Theta Technologies is developing a game-changing, non-destructive testing (NDT) solution that is proven to detect the presence of flaws in 3D printed components. The nonlinear resonance technique is designed to excite components using a variety of different sources. Once the component is excited, a detector system watches for non-linearity within the tested component.

With the metal additive manufacturing industry rapidly evolving and subsequently allowing manufacturers to design and create much more complex metal components, this unique non-destructive testing technique is emerging at a convenient time for those wanting to manufacture bespoke metal parts – particularly for safety-critical applications. Theta’s solution offers several crucial benefits over other NDT solutions on the market – such as saving time, reducing overall costs, and freeing up resources by identifying flawed components before post-processing is completed.

There is, however, no better way to prove that a new technology lives up to its promise than by putting it to the test.

Thermal engineering company, HiETA Technologies Ltd, is well-known in the additive manufacturing industry for their production of heat exchangers. The complex geometry of these parts has resulted in other non-destructive testing technologies being relatively ineffective when it comes to identifying flaws within the components. With this in mind, Theta decided to prove that the company had the solution to this common additive manufacturing problem.

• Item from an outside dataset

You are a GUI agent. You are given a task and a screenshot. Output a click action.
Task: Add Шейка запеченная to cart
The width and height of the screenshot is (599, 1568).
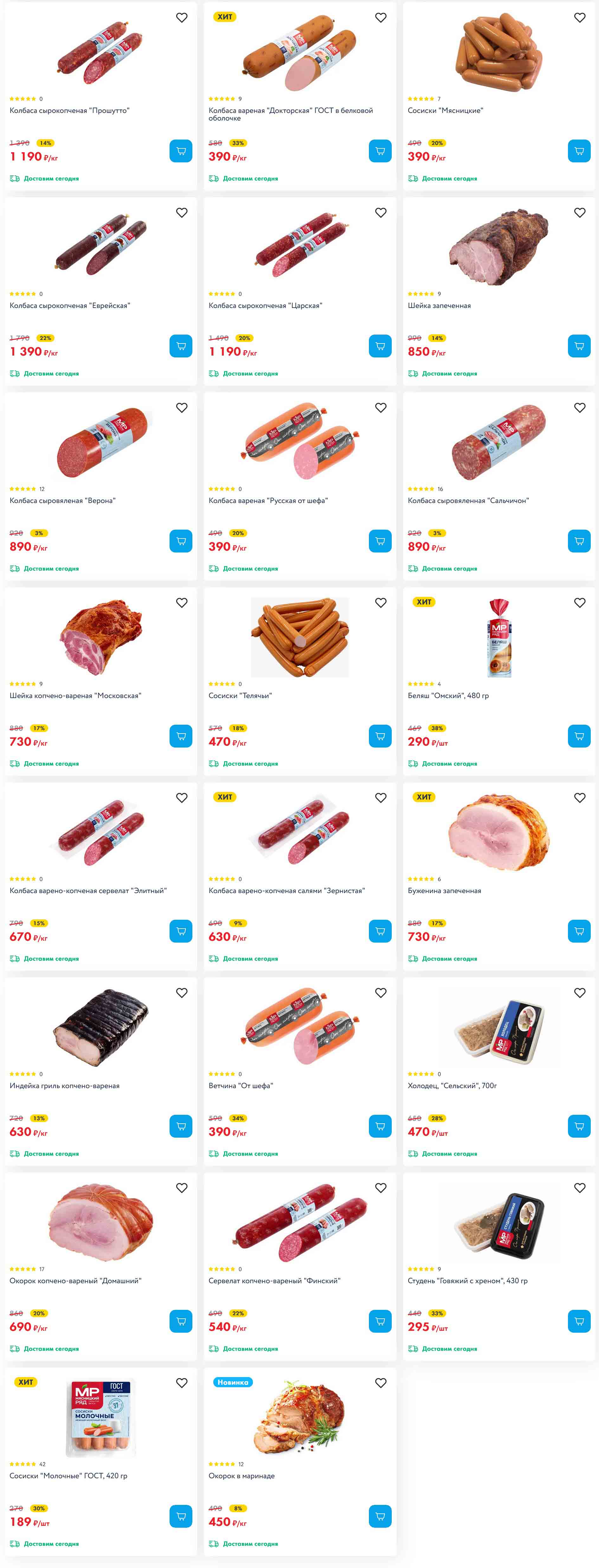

Theta’s nonlinear resonance, non-destructive testing technology was used to assess two additively manufactured heat exchanger samples, created by HiETA Technologies. Using nonlinear resonance to excite each component, Theta was able to exploit microscopic flaw behavior to identify whether either of the samples showed signs of a flaw within its complex structure. By increasing the excitation of the parts, Theta is able to identify whether the part is flawed – as defective samples show an amplitude-dependent frequency response. In this case, a nonlinear signature could be an indicator of trapped powder.

HiETA was already aware that one of the sample heat exchangers was flawed and challenged Theta’s nonlinear resonance NDT technology to identify this. The blind test of each of the Inconel samples was undertaken using the same parameters, with repeatability and reproducibility of the part examinations being key features in determining the overall outcome. The error bars seen in the graph above are two standard deviations obtained in reproducibility tests, and identify the ‘Damage Index’ for both samples S8 and S9. As Theta discovered, there were very clear distinctions between flawed and flawless samples based on the nonlinear signature.